**Isentropic Process**

Isentropic means constant entropy. A process during which the entropy remains constant is called an isentropic process, which is characterized by ΔS = 0 Or S₁ = S₂ for a process 1 – 2.

If a process is both reversible and adiabatic, then it is an isentropic process.

An isentropic process is an idealization of an actual process and serves as a limiting case for an actual process.

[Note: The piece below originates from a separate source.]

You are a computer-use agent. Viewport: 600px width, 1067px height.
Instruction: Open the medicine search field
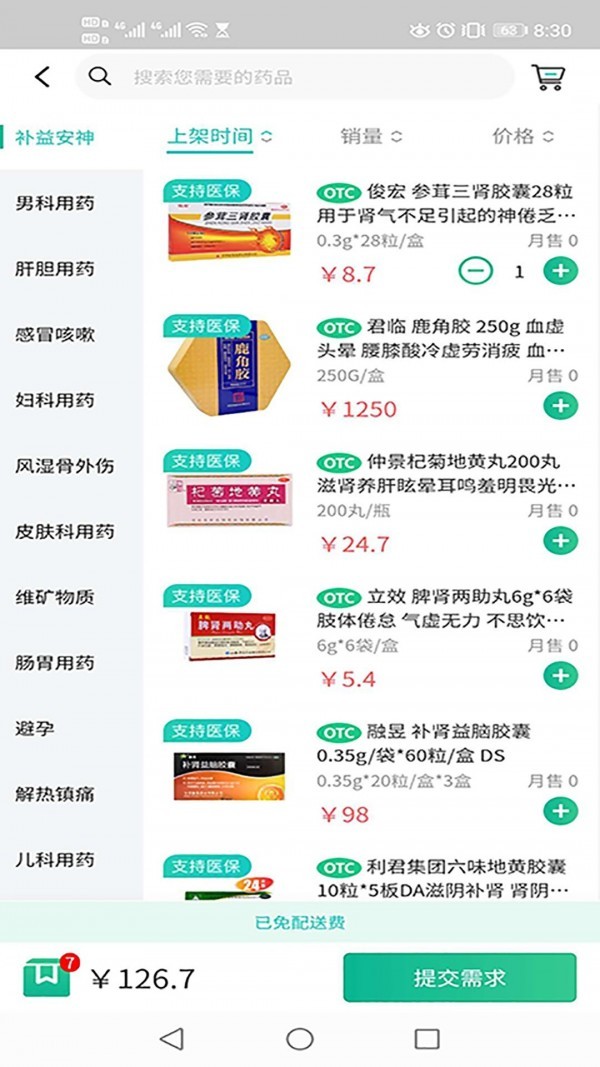[x=300, y=77]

\(\operatorname{Re}versible\,\,\Rightarrow \,dS=\,{{\int\limits_{1}^{2}{\left( \frac{\delta Q}{T} \right)}}_{rev}}\)

Adiabatic ⇒ Q = 0

⇒ dS = 0

**Example: Isentropic Expansion in Gas Turbine**

Assume an **isentropic expansion** of helium (**3 → 4**) in a **gas turbine**. Since helium behaves almost as an ideal gas, use the ideal gas law to calculate **outlet temperature** of the gas (T₄). In this turbine the high-pressure stage receives gas (point 3 at the figure: P₃ = 6.7 MPa; T₃ = 1190 K (917°C) from a heat exchanger and exhaust it to another heat exchanger, where the outlet pressure is P₄ = 2.78 MPa (point 4)**.**

**Explanation: **The outlet temperature of the gas, T₄ can be calculated using P, V, T relation for isentropic process (reversible adiabatic process):

\(\frac{{{P}_{1}}}{{{P}_{2}}}\,=\,{{\left[ \frac{{{V}_{2}}}{{{V}_{1}}} \right]}^{k}}\,=\,{{\left[ \frac{{{T}_{1}}}{{{T}_{2}}} \right]}^{\frac{k}{k-1}}}\),

In this equation the factor for helium is equal to \(k\,=\,\frac{{{C}_{p}}}{{{C}_{v}}}\,=\,1.66\). From the previous equation follows that the outlet temperature of the gas, T₄ is:

\({{T}_{4}}\,=\,{{\left[ \frac{{{P}_{4}}}{{{P}_{3}}} \right]}^{\frac{k-1}{k}}}\times {{T}_{3}}\,=\,{{\left[ \frac{2.78}{6.7} \right]}^{\frac{0.66}{1.66}}}\times 1190\,=\,839K\,\).